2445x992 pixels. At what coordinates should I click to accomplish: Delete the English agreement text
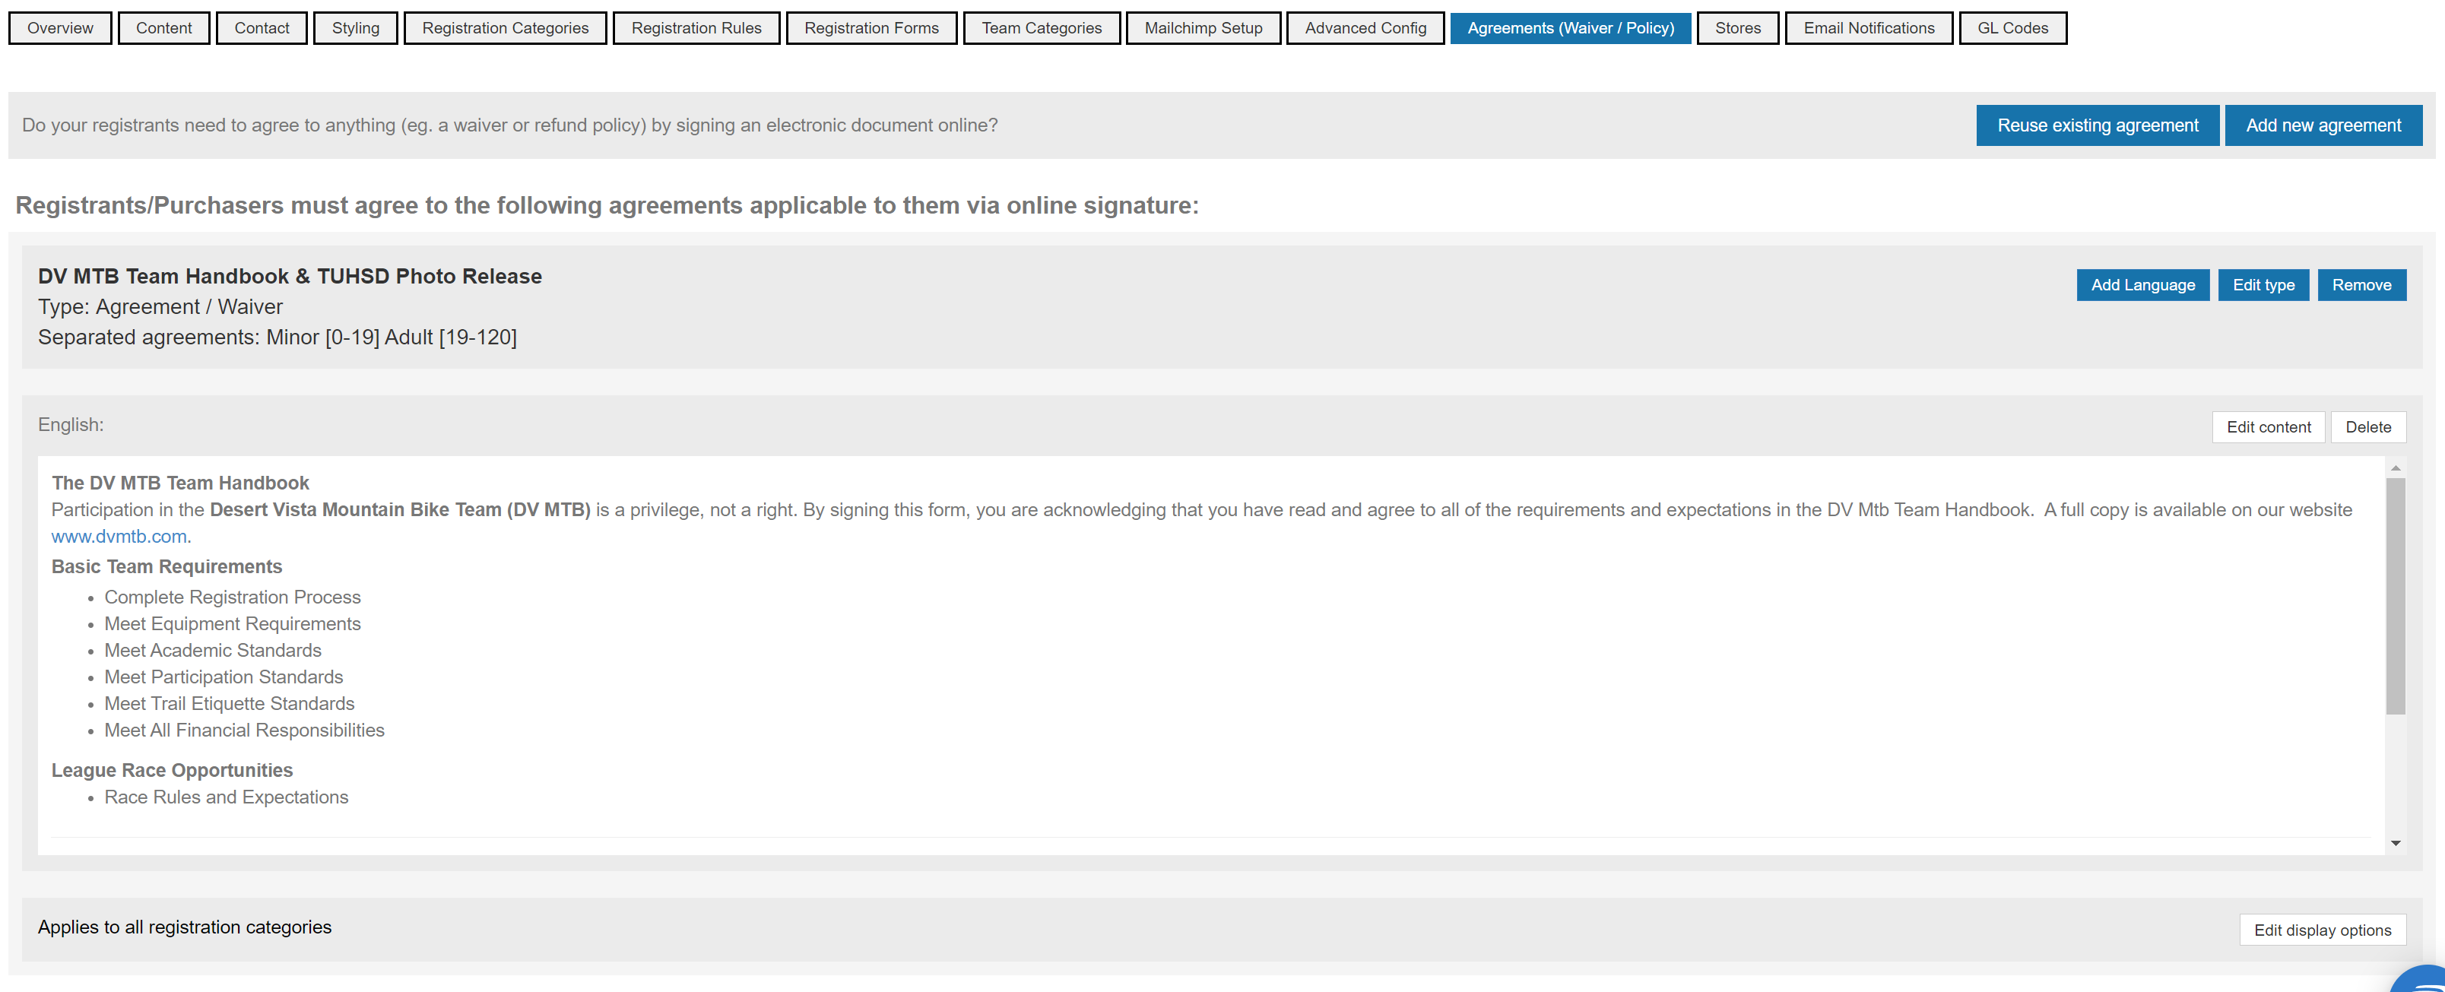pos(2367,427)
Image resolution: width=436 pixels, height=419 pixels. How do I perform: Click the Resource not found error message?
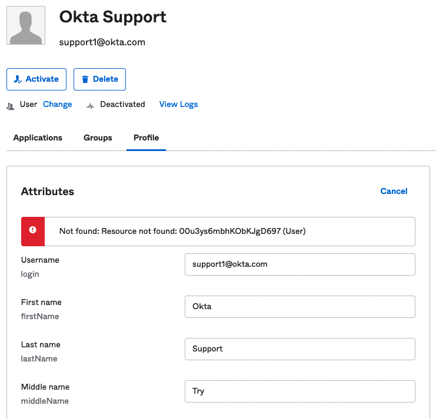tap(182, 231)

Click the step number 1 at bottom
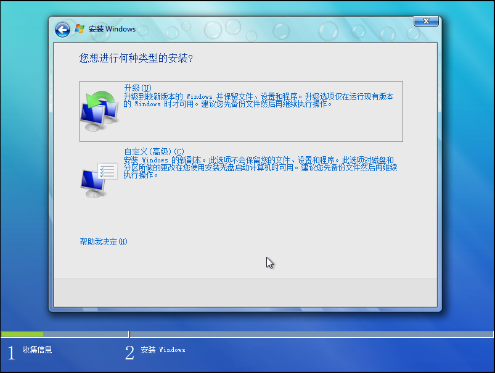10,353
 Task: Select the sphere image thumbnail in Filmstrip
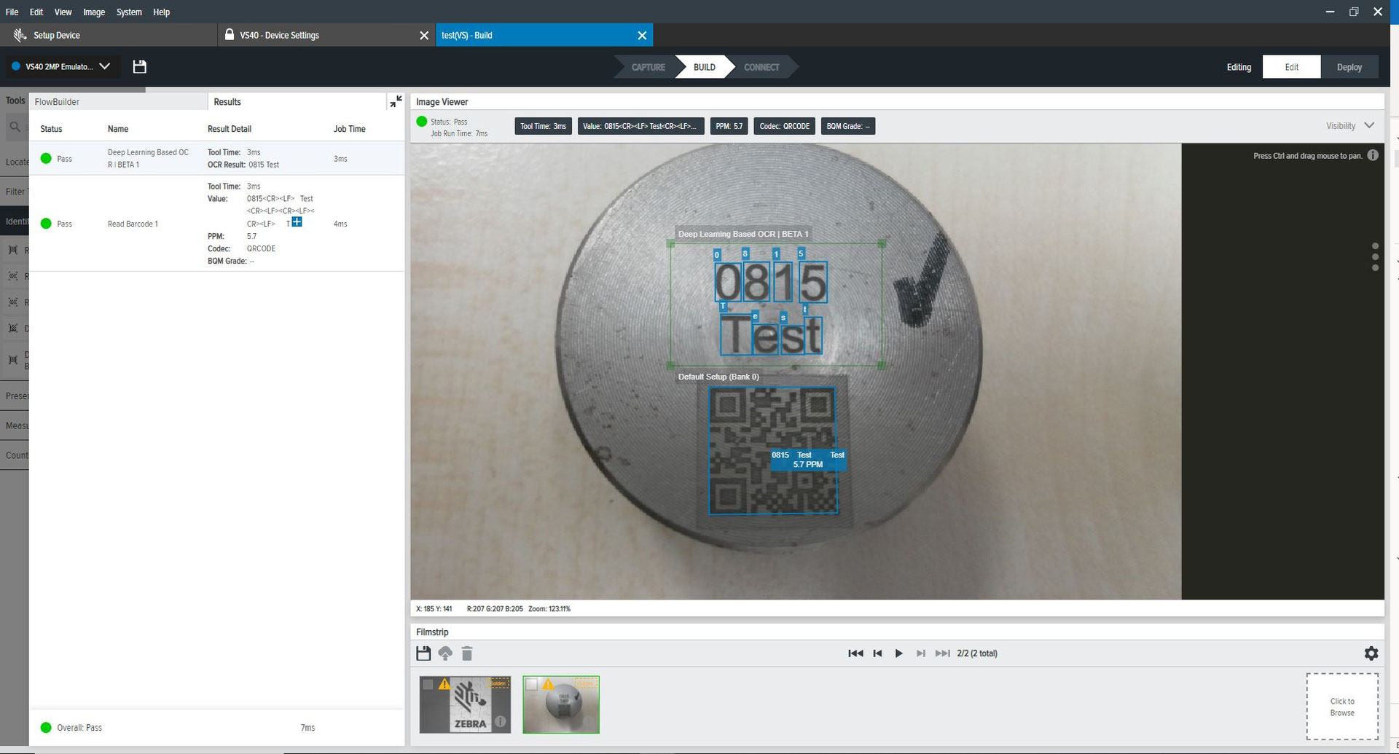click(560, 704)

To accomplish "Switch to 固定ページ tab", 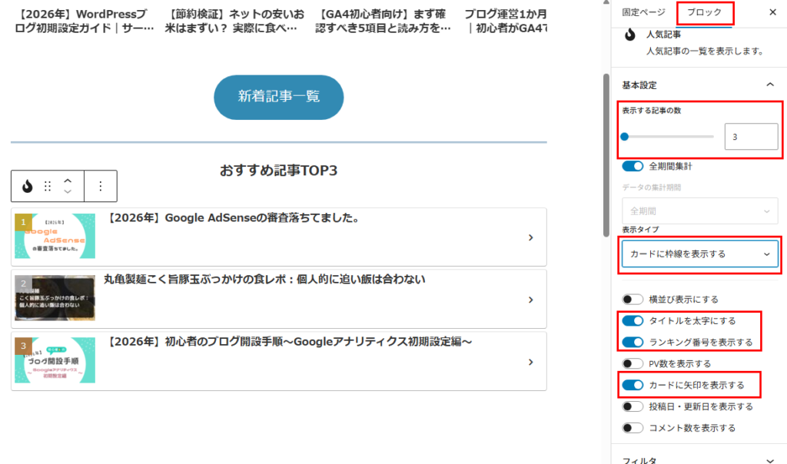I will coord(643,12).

--- --- ---

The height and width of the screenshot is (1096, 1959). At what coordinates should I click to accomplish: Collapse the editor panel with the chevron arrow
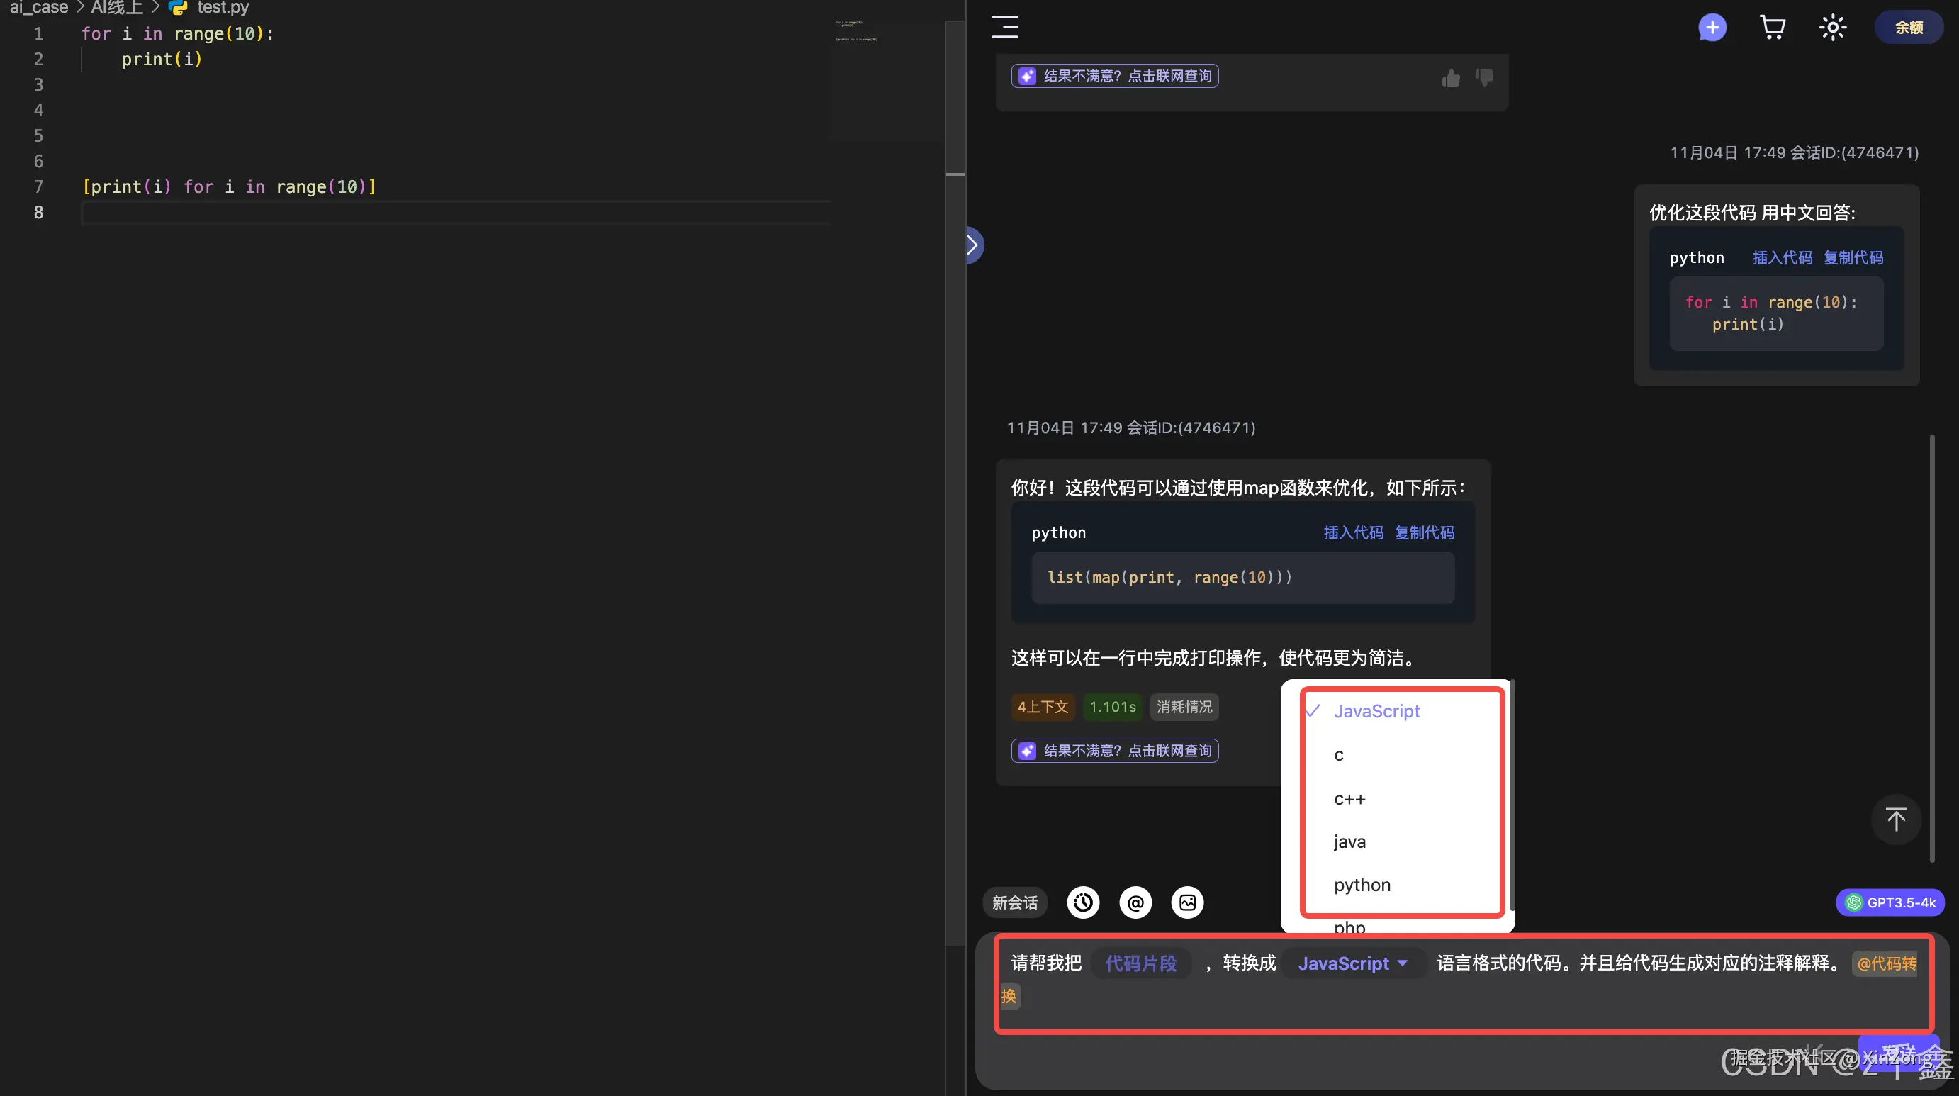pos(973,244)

--- --- ---

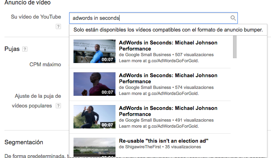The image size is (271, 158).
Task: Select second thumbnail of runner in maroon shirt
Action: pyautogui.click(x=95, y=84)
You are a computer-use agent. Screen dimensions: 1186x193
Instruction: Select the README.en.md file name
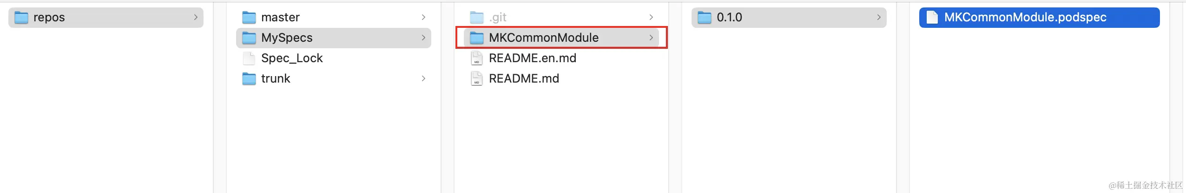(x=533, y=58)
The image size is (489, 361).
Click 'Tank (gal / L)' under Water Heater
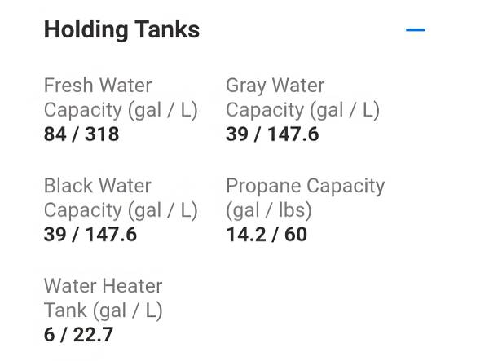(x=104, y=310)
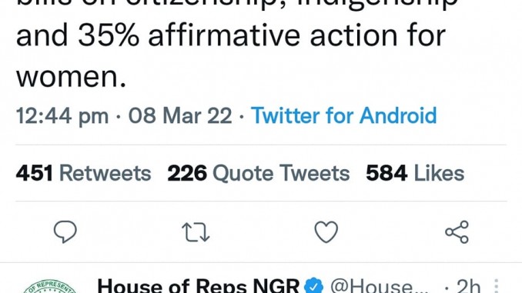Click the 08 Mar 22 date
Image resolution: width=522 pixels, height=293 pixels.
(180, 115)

--- --- ---

Challenge → Quote the rows from the line with "The image size is (271, 158)." to the line with "(x=533, y=58)", keeping both of those lines and omitting the pictures.

Written answer →
The image size is (271, 158).
Task: Select second thumbnail of runner in maroon shirt
Action: pyautogui.click(x=95, y=84)
You are a computer-use agent. Screen dimensions: 1186x193
Instruction: Select the README.en.md file name
(x=533, y=58)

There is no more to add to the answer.